The visual problems have stopped him typing; for some years now he’s been writing his works with a combination of dictation software and a close partnership with Rob. “I keep saying, speech comes to us. We are monkeys. Speaking, chattering, is what we do,” he says, a line he’s used before. I try to ask him if he feels his writing style has changed – I’ve noticed, for instance, that the rapid back-and-forth dialogue of earlier books has been replaced, in very recent ones, with chunks of exposition, almost soliloquies. But he doesn’t quite respond, telling me instead about how hard it was getting the accent of one character on the page using the dictation software. He’s still a thoroughly engaging conversationalist, and has a wealth of stories and sharp retorts, but the impact of the PCA is unmistakable.

And, of course, it is going to get worse, and he knows it. He has said, before, that he wants to die at a time of his choosing, in his Wiltshire garden, drinking an excellent brandy and listening to his iPod. He nods. “Thomas Tallis’s Spem in Alium! That’s the one where every single part of it comes together at once, where God picks you up and drops you on your head.” Pratchett is an atheist, but he is given to religious language from time to time.

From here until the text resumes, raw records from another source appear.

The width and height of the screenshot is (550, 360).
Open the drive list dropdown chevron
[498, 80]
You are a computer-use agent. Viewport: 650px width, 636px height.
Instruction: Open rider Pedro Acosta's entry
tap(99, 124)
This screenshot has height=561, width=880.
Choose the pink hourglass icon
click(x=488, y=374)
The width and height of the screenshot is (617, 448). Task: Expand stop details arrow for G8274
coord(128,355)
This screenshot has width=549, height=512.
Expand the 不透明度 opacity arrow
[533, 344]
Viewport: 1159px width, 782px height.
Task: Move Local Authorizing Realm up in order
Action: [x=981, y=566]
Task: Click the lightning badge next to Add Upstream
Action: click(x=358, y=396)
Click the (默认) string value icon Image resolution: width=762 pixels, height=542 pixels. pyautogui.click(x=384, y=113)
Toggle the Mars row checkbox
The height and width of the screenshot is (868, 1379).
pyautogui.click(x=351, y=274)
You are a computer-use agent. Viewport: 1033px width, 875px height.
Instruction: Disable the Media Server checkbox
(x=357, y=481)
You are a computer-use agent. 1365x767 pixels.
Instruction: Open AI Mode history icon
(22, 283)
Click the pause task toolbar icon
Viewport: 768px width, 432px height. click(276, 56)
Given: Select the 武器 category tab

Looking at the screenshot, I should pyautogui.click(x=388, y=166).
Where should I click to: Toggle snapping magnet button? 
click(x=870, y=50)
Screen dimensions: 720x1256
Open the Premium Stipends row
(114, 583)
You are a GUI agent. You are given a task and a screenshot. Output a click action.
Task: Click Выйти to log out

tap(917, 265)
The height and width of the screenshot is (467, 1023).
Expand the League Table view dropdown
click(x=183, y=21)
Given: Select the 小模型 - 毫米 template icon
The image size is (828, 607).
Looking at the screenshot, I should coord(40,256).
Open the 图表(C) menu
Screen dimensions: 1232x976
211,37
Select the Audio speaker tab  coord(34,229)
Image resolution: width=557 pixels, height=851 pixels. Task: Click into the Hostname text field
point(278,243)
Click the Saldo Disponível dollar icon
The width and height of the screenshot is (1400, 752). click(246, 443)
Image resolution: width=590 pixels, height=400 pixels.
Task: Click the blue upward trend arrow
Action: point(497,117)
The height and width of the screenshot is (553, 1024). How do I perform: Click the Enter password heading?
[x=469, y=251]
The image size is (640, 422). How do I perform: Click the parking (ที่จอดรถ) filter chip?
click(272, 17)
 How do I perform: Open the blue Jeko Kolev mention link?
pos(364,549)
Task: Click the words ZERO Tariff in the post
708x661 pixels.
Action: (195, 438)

That dying moment sounds wonderful, I say. Won’t the fact you will be able to enjoy it make you think: I don’t want to leave this? “Very probably. Knowing that you can doesn’t mean that you will. The knowledge that you could stop this, if you really wanted, is predicated on you saying, ‘No, tomorrow’s going to be pretty OK, and the next day’.” The right to choose his death might let him live longer, he thinks. He made a BBC documentary, Choosing to Die, which followed a man called Peter Smedley’s decision to go to Switzerland’s Dignitas clinic to be helped to commit suicide.

“Frankly, Mr Smedley would probably be with us now, if he hadn’t had to go to Switzerland to do it. And that’s why I hate the people who try to get in the way of this,” he says, getting genuinely angry. “In Oregon [where assisted suicide is legal], you get given the potion. And often, the people who get the potion don’t use it. They die with it still in the cabinet. They were having so much fun, the grandchildren will be coming to visit and all that sort of thing, and suddenly without them thinking about it, death turned up and took them.”

I get embarrassed, at this point, asking a man about his own, presumably relatively imminent, death, and change the subject. “You’re far too nice to be a journalist,” Pratchett tells me, not unkindly. “Don’t worry about depressing stuff. I quite like depressing stuff occasionally.” But Death, as well as something Pratchett faces in the not-too-distant real-life future, is a regular character in the Discworld books: a grandfatherly figure who loves cats and curry and who speaks in SEPULCHRAL SMALL CAPS. He turns up in every one of the adult novels to date, except the most recent, Snuff – and, I notice, he doesn’t make an appearance in the 150 pages of Raising Steam I’ve seen. Has he killed off Death, I wonder. “You won’t find him in the new book,” he says, chuckling but looking slightly awkward. “It’s not deliberate, but I don’t want to be a death fetishist.”